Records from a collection

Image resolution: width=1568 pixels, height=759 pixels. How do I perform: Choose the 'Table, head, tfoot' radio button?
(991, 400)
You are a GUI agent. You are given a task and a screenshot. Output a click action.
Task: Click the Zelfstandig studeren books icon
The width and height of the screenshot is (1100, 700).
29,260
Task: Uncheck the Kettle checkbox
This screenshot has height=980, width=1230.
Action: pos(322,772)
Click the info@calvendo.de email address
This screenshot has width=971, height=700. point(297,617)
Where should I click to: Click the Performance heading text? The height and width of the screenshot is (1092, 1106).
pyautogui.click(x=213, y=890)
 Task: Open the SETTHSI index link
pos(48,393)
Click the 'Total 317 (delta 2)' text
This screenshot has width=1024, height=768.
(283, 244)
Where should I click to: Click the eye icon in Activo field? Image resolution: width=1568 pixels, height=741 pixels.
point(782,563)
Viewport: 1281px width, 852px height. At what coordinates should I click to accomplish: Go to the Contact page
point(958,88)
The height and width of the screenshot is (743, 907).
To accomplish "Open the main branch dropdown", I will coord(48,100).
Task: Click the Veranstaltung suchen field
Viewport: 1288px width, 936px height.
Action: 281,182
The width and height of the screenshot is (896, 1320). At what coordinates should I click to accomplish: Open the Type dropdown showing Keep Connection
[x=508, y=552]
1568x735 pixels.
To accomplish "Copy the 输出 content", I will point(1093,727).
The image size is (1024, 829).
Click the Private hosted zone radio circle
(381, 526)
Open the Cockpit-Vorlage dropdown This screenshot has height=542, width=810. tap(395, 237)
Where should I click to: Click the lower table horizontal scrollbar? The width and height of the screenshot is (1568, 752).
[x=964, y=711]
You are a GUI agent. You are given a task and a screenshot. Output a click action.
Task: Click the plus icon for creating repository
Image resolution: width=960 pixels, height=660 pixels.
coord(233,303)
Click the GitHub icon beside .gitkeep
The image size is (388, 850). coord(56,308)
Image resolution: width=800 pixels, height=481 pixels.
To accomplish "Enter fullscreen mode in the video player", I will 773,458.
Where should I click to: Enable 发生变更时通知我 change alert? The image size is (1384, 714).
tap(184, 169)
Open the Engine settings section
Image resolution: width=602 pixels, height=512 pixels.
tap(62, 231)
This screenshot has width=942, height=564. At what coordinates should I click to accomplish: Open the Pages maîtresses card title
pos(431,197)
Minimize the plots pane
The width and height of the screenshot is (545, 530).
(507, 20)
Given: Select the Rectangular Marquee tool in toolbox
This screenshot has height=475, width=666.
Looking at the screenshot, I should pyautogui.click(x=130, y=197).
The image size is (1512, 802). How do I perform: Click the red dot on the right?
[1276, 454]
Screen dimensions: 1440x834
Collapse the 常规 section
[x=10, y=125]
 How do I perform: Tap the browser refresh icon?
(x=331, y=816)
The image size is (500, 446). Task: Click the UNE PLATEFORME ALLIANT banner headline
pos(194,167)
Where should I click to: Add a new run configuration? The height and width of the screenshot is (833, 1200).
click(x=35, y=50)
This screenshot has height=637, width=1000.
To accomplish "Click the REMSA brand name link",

### [TASK REQUIREMENTS]
Render the material as a numbered list, starting at its first line and ending at the line containing "Action: pos(322,772)". Leave out any blank lines.

### [TASK SOLUTION]
1. Image resolution: width=1568 pixels, height=759 pixels. How do I perform: Choose the 'Table, head, tfoot' radio button?
2. (991, 400)
3. You are a GUI agent. You are given a task and a screenshot. Output a click action.
4. Task: Click the Zelfstandig studeren books icon
5. The width and height of the screenshot is (1100, 700).
6. 29,260
7. Task: Uncheck the Kettle checkbox
8. This screenshot has height=980, width=1230.
9. Action: pos(322,772)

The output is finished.